There is one notable exception, which is that POSIX-style time zones use an inverted offset format, so normally GMT+3 would be parsed as an offset 3 hours behind GMT. The tzstr time zone object will parse this as an offset 3 hours ahead of GMT. If you would like to maintain the POSIX behavior, pass a True value to posix_offset.

The tzrange object provides the same functionality, but is specified using relativedelta.relativedelta objects. rather than strings.

Parameters:
  • s – A time zone string in TZ variable format. This can be a bytes (2.x: str), str (2.x: unicode) or a stream emitting unicode characters (e.g. StringIO).

  • posix_offset – Optional. If set to True, interpret strings such as GMT+3 or UTC+3 as being 3 hours behind UTC rather than ahead, per the POSIX standard.

Caution

Prior to version 2.7.0, this function also supported time zones in the format:

  • EST5EDT,4,0,6,7200,10,0,26,7200,3600

  • EST5EDT,4,1,0,7200,10,-1,0,7200,3600

This format is non-standard and has been deprecated; this function will raise a DeprecatedTZFormatWarning until support is removed in a future version.

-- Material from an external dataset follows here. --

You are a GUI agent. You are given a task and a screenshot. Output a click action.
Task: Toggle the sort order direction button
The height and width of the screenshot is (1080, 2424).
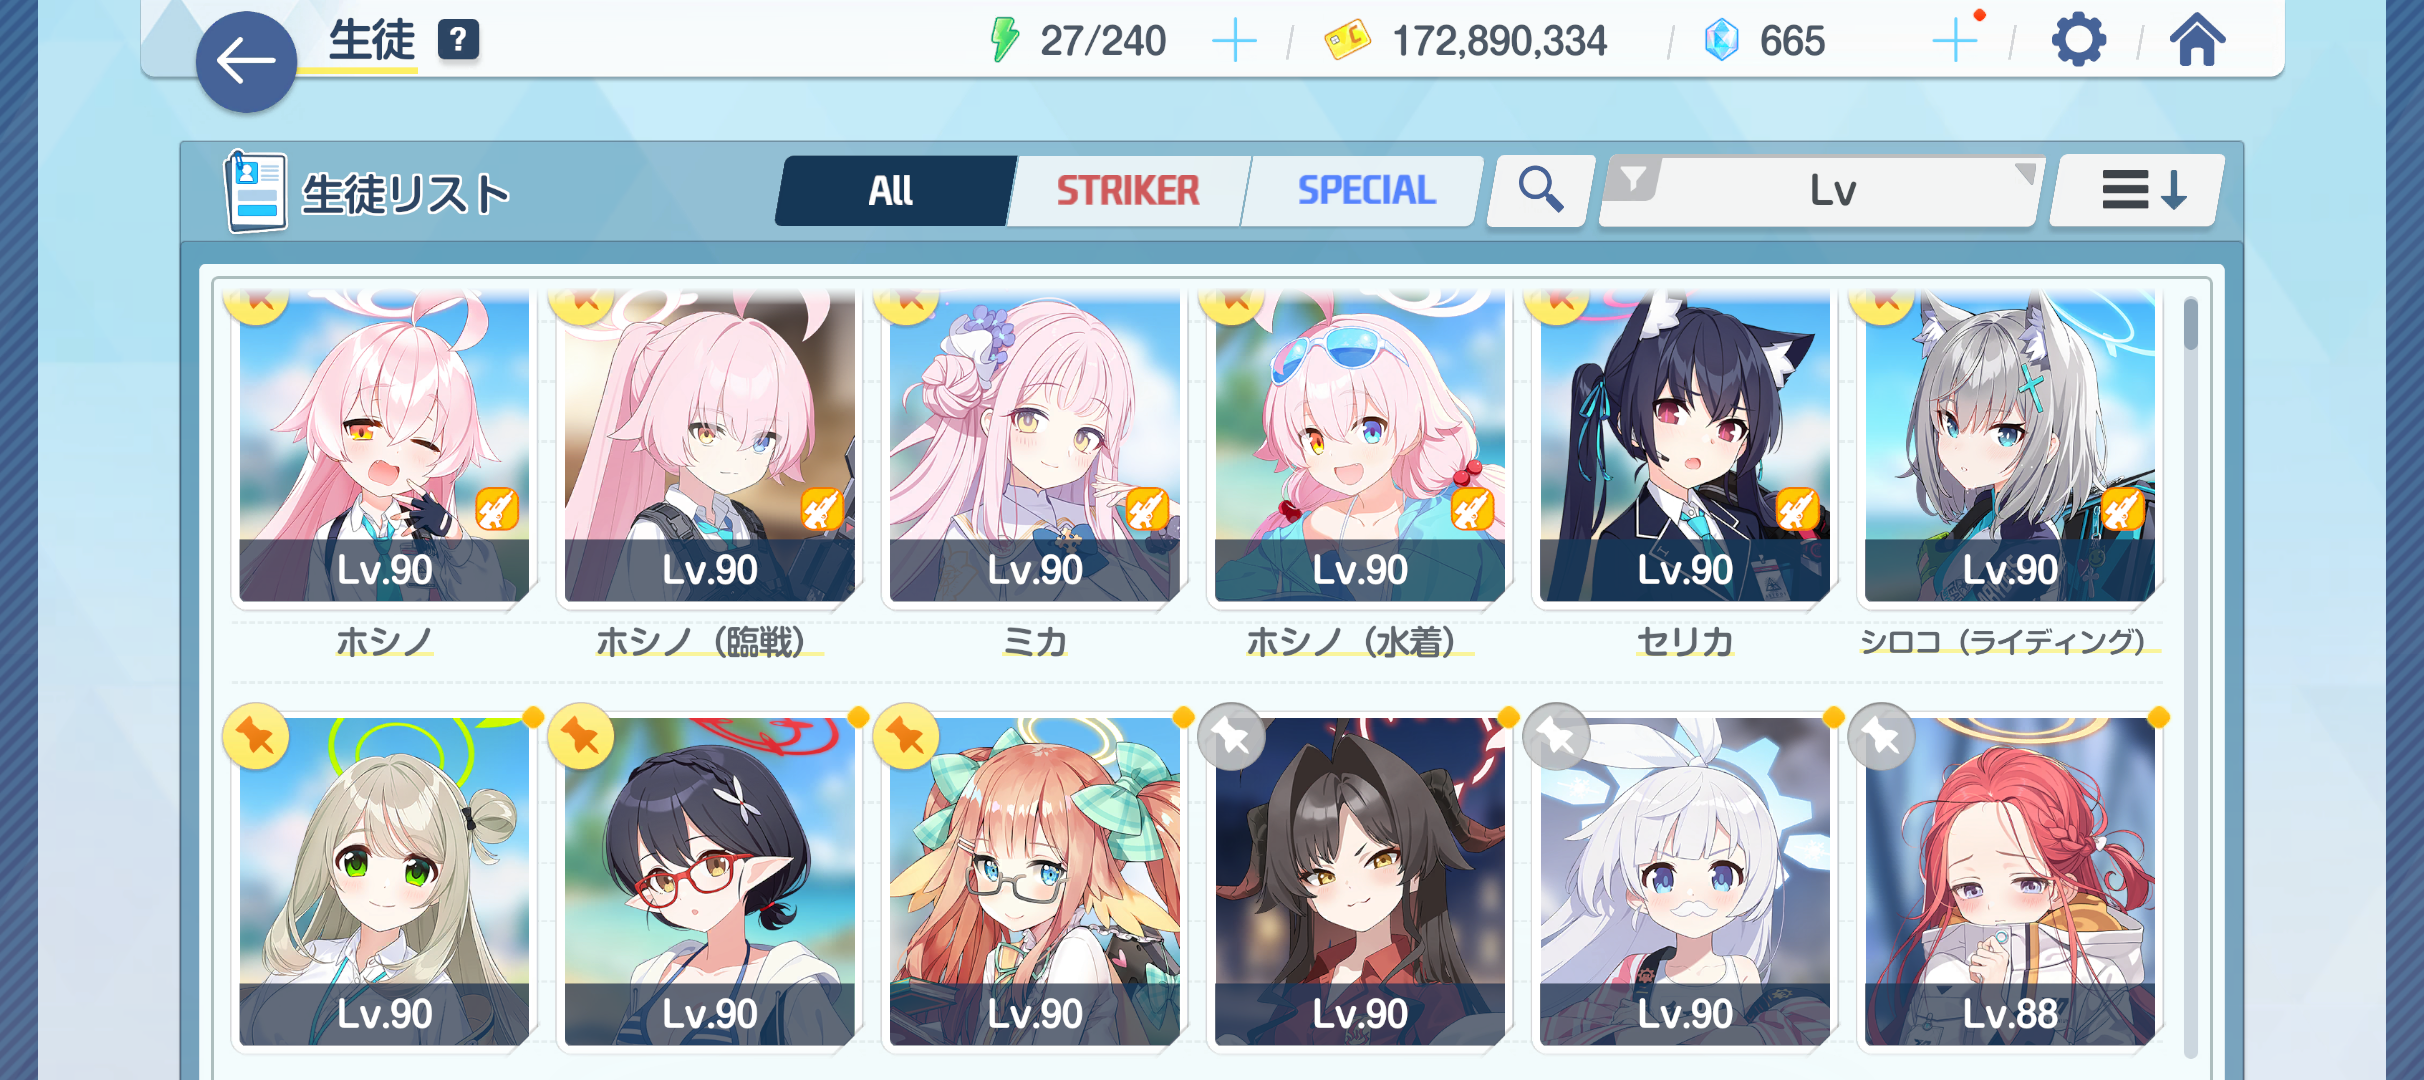(2137, 190)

class dateutil.tz.tzical(fileobj)[source]

This object is designed to parse an iCalendar-style VTIMEZONE structure as set out in RFC 5545 Section 4.6.5 into one or more tzinfo objects.

Parameters:

fileobj – A file or stream in iCalendar format, which should be UTF-8 encoded with CRLF endings.

get(tzid=None)[source]

Retrieve a datetime.tzinfo object by its tzid.

Parameters:

tzid – If there is exactly one time zone available, omitting tzid or passing None value returns it. Otherwise a valid key (which can be retrieved from keys()) is required.

Raises:

ValueError – Raised if tzid is not specified but there are either more or fewer than 1 zone defined.

Returns:

Returns either a datetime.tzinfo object representing the relevant time zone or None if the tzid was not found.

keys()[source]

Retrieves the available time zones as a list.

class dateutil.tz.tzwin(name)[source]

Time zone object created from the zone info in the Windows registry

These are similar to dateutil.tz.tzrange objects in that the time zone data is provided in the format of a single offset rule for either 0 or 2 time zone transitions per year.

Param:

name The name of a Windows time zone key, e.g. “Eastern Standard Time”. The full list of keys can be retrieved with tzwin.list().

Note

Only available on Windows

display()

Return the display name of the time zone.

static list()

Return a list of all time zones known to the system.

transitions(year)

For a given year, get the DST on and off transition times, expressed always on the standard time side. For zones with no transitions, this function returns None.

Parameters:

year – The year whose transitions you would like to query.

Returns:

Returns a tuple of datetime.datetime objects, (dston, dstoff) for zones with an annual DST transition, or None for fixed offset zones.